|Dimensions||2500μm x 2500μm|
|Power||0.742 mW, 2MHz, 2.5V|
The aim of this semester project was the analysis of the power-area trade-off in functionally equivalent implementations of a speech enhancement algorithm.
Hearing-impaired people often suffer from a reduced intelligibility of speech in noisy environments. Based on adaptive filtering, the algorithm identifies the so-called formants, which are the most important frequency contributions for speech comprehensibility, and accentuates them. The filter has been implemented by means of a lattice structure. It has been assembled with identical stages, one per filter order, which is 8 in this case. The stages are lined up sequentially, which permits the implementation of the algorithm by different levels of iterative decomposition by reusing the stages (resource sharing). For this project, a 2nd level architecture (ID2) has been integrated on silicon.
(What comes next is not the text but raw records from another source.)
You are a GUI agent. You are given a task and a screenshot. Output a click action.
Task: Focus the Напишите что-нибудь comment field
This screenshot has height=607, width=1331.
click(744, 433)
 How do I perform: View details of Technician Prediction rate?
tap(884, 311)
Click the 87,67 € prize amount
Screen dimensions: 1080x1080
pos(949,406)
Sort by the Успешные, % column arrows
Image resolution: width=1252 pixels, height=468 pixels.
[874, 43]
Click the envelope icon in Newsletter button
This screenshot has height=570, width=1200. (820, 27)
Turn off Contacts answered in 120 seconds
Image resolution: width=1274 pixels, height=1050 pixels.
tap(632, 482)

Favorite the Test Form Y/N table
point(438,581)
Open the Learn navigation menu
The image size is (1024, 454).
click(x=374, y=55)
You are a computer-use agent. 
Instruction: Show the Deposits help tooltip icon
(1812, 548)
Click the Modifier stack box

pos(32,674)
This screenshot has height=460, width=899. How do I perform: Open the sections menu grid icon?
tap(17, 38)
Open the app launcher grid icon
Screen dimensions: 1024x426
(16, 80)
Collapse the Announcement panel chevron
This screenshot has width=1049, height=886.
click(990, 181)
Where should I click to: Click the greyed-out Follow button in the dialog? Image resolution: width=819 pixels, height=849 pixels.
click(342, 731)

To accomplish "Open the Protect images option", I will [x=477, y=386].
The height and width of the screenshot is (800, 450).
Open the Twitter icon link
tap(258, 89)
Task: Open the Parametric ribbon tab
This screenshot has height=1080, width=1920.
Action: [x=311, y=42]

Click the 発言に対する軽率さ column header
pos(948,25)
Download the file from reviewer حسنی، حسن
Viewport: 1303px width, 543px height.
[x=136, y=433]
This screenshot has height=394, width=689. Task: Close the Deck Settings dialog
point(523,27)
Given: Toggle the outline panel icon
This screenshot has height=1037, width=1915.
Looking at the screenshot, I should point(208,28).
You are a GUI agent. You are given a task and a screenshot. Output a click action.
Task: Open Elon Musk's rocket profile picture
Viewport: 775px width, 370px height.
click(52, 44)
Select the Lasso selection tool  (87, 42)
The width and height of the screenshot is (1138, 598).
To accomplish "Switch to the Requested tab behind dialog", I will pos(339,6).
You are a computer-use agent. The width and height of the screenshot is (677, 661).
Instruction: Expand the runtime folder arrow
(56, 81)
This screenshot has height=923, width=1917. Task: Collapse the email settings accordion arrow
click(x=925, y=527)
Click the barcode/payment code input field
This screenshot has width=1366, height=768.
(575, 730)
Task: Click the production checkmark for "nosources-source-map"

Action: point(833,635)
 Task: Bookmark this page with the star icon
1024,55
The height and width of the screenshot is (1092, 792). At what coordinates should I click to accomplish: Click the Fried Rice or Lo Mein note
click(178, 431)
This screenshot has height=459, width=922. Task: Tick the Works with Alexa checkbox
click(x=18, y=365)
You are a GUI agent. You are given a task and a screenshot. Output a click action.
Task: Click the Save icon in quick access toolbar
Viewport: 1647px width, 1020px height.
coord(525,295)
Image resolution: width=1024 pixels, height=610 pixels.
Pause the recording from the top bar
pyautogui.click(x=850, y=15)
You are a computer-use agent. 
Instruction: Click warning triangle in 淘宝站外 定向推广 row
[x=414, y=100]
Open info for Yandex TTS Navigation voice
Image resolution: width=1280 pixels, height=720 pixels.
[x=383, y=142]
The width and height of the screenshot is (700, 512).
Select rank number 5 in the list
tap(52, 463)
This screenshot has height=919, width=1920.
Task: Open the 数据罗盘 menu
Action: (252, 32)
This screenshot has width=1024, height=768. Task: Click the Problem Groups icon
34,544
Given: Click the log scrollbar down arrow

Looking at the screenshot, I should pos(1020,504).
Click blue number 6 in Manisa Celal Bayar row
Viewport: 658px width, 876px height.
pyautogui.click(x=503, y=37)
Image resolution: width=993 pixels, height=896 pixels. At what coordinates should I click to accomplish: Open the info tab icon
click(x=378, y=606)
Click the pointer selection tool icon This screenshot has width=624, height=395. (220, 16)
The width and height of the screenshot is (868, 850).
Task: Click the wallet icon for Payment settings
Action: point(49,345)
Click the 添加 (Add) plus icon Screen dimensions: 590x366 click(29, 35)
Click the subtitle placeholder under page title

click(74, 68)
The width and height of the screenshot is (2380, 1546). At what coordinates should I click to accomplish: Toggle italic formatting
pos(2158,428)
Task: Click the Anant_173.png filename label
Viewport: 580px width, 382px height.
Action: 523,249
This means that each sample is looped twice through four stages. Additionally, a fully decomposed architecture (ID41), using only one adder, multiplier and barrel shifter, has been integrated. Design ID2 dissipates 0.65 mW (7.72 mm2), whereas ID41 consumes 1.4 mW (0.78 mm2).
Furthermore, simulations have shown that the most energy efficient architecture would be located between the two extremes. This design (ID8) does not break up the structure of the lattice stages, and hence does not suffer from extensive glitch propagation, as is the case in ID2.